In early 2008, former president Thabo Mbeki announced a special process to consider pardoning perpetrators of politically motivated apartheid-era crimes to deal with the “unfinished business of the TRC”.
About 2 300 prisoners applied for pardons under the dispensation. Of these, more than 100 have been recommended for pardons by a special reference group made up of political party representatives. The identities of those recommended for pardon have not been made public. Although Mbeki stated that the process would be conducted in an open and transparent manner according to the principles of the TRC, the process has been shrouded in mystery.

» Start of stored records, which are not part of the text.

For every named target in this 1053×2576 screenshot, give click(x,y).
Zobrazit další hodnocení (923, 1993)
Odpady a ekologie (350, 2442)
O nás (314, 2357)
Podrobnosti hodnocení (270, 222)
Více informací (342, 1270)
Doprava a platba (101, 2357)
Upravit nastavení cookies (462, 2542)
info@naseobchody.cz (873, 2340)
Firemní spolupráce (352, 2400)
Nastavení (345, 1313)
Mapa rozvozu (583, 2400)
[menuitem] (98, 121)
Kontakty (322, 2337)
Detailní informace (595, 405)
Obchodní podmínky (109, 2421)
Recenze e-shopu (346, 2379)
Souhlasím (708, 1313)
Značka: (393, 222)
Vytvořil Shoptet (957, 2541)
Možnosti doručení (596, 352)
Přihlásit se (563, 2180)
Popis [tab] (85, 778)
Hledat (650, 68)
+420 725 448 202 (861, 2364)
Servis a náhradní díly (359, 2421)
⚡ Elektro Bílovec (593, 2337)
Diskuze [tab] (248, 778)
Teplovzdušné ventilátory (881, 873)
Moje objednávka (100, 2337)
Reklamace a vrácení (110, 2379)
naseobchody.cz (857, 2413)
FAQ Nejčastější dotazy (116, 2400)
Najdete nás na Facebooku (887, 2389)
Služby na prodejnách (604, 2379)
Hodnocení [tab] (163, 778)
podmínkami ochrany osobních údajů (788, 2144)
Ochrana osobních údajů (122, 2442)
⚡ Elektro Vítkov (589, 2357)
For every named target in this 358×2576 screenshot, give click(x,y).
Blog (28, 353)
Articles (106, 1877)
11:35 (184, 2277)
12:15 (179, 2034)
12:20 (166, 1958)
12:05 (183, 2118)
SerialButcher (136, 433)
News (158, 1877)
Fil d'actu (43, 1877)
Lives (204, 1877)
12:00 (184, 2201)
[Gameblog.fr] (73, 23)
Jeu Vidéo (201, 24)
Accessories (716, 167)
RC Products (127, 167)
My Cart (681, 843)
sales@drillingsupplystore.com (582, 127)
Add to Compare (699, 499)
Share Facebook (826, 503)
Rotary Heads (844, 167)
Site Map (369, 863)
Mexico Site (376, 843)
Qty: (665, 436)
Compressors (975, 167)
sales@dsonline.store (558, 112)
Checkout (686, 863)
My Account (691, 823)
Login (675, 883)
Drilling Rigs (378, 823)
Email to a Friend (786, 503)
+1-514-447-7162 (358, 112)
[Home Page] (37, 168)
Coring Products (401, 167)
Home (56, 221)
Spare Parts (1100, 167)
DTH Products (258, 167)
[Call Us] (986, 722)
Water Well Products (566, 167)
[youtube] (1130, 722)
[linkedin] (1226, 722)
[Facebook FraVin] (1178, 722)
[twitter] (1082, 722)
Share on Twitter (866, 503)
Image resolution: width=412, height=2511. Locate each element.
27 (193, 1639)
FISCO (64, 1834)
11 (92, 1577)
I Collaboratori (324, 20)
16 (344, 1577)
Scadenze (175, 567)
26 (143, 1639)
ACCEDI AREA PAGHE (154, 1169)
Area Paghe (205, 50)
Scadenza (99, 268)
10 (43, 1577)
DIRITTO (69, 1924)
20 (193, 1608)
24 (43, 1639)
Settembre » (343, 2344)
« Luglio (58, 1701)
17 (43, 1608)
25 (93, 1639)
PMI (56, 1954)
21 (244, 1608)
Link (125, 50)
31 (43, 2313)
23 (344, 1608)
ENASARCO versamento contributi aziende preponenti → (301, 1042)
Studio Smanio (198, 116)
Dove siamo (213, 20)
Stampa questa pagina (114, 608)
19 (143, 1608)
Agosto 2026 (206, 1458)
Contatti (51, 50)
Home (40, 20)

In the case, a coalition of NGOs argued that the president’s right to grant pardons was not an executive power that could not be challenged, while the state argued that the president had “unfettered discretion” in granting pardons.
The coalition, which includes the Khulumani Support Group, the Institute for Justice and Reconciliation, and the Freedom of Expression Institute, among others, called for greater transparency in the process and for the president to consider testimony from victims’ families in his decisions.
Judge Willie Seriti ruled in favour of the coalition, saying the granting of pardons was an “administrative action” that was subject to review.
Seriti issued an interim interdict preventing the president from issuing special pardons until the matter has been resolved. The president was also instructed to provide the coalition with a list of prisoners recommended for release.
Following the decision, Hugo van der Merwe, transitional justice programme manager at the Centre for the Study of Violence and Reconciliation, said the ruling could affect the way all pardons are dealt with in future, whether political or not.
Advocate Lwazi Kubukeli of the Legal Resources Centre, who has been managing the case on instruction from the coalition, concurred. He said Seriti’s ruling could apply outside the “special dispensation” context argued in the case. “It’s certainly open to that kind of interpretation,” said Kubukeli.
Legal opinion on the matter is divided. For Wits law professor Jonathan Klaaren the matter is “pretty straightforward”. He said while Seriti’s ruling could have implications beyond this particular case, the president’s lawyers could still counter it as the ruling hinged on the interpretation of a statute, the Promotion of Administrative Justice Act, and not the Constitution.
Pierre De Vos, a constitutional law lecturer at the University of the Western Cape, said he is uncertain of whether Seriti’s decision was the correct one in the first place. De Vos said although the coalition had a strong moral and political argument, the issue was not so clear-cut. “The law and morality don’t always go together,” he said.
Zolile Mqayi, spokesperson for the Minister of Justice, said the state was still considering Seriti’s judgement and that a decision on how to proceed could take some time in coming, due to the change in administration.
Denied leave to appeal
In a related matter, the National Director of Public Prosecutions and the Minister of Justice were on Monday denied leave to appeal in a case which sought to indemnify apartheid perpetrators against prosecution by the state. In terms of the ruling, prosecutors were now required to take up cases arising from past conflicts, particularly those in which amnesty was refused under the TRC.
Commenting on the cases, Van der Merwe said they were essentially “two separate ends of the justice system”; one prevents people from being prosecuted and the other allows them to be released from their sentence. Van der Merwe said this “marginalised the role of the judiciary”.